The Phoenix Collective is an educational project that Coventry Jazz Festival initiated in the year 2000. The project brings together young people from Coventry's schools for intensive tuition under the auspices of the local Performing Arts Services, led by Owen Dutton. This year the performance takes place underneath St. Michael’s Porch, next to the Great West Screen which faces towards the steps of the Cathedral Ruins. The event is free, so bring along your friends.

Alcyona started playing piano at the age of three. She studied at Birmingham Conservatoire and the Royal Academy of Music with Liam Noble, Pete Saberton and Mike Gibbs. Composition is a big part of Alcyona’s life. She writes for her own bands and has also received commissions to write for other band leaders. She has worked with Gene Calderazzo, John Etheridge, Chris Bowden’s ‘Slightly Askew’, Told by an Idiot Theatre co, and Ingrid Laubrock among others.

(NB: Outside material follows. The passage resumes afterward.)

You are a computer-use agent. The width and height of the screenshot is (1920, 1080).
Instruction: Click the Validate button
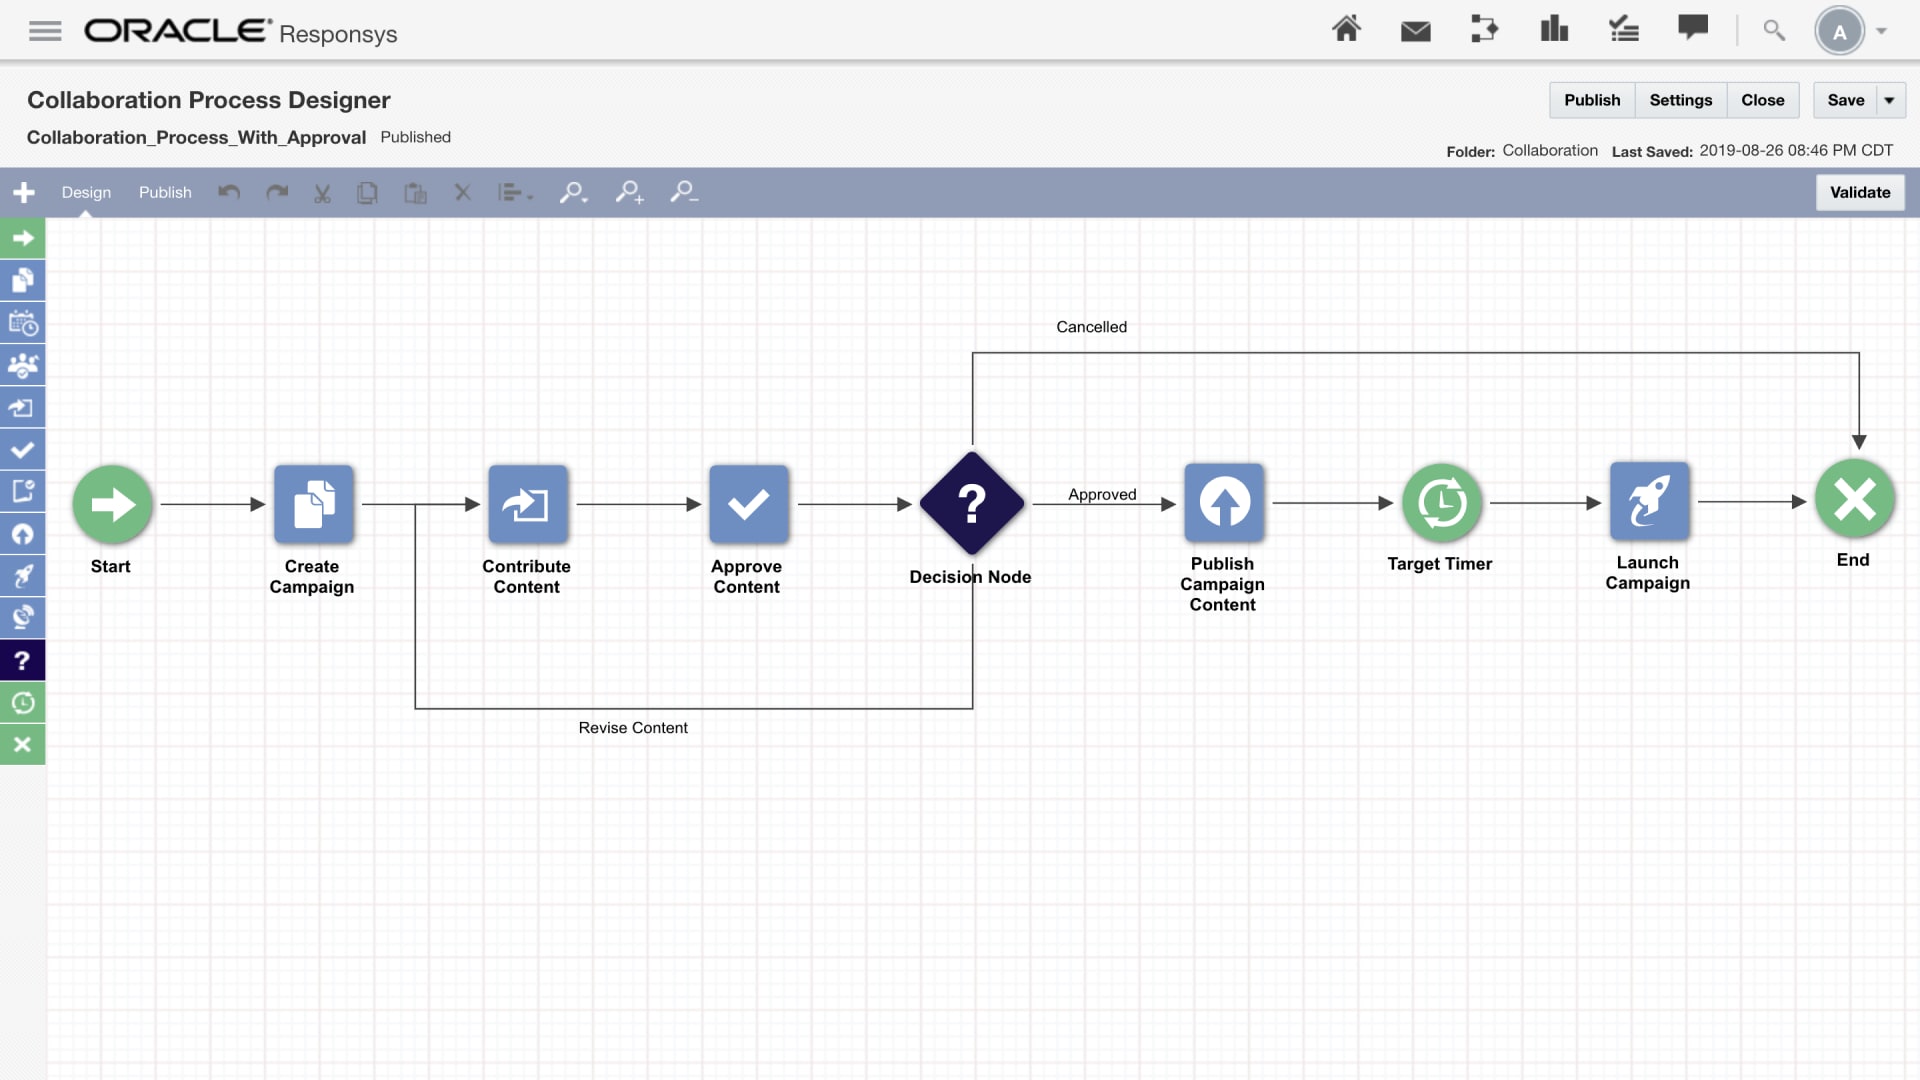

Polar Bear seem set on “reshaping the vocabulary and grammar of British jazz” as Guardian critic John Fordham has it. “What they are playing is Euro-jazz, with Rochford’s tunes encompassing military swagger, tongue-in-cheek pomp and acoustic drum‘n’bass.” Whatever “Polar Bear swing hard, and blow in the most compelling way” whilst “Leafcutter John adds sonic, anti-jazz danger to Polar Bear’s sound, and the crowd love him”. Militant and accessible at the same time, Rochford and his F-ire Collective associates seem to have captured the zeitgeist and are holding it to ransom in the name of jazz.

French bassist and composer, Henri Texier is one of the most respected figures in jazz. A dazzling career began in the 60s playing alongside American bebop giants such as Bud Powell, Donald Byrd, Dexter Gordon and Kenny Clarke – before he was even twenty. As a bandleader he has nurtured the talents of some of the most formidable improvisers on the European scene, including those of his son Sébastien. A major force in jazz, this quartet represents the very best in contemporary music.

Stan Tracey is generally regarded as one of Britain’s greatest living jazz musicians. His career spans over 60 years and extends back to the formative days of modern jazz in this country. In 1960 he began a seven-year stint as resident pianist at Ronnie Scott’s Club, playing with every visiting musician from the USA. Tracey has continued to celebrate the great tradition of jazz, particularly that of Ellington and Monk, whilst always remaining doggedly true to himself. This band is perhaps one of the finest working jazz orchestras ever to hail from these shores.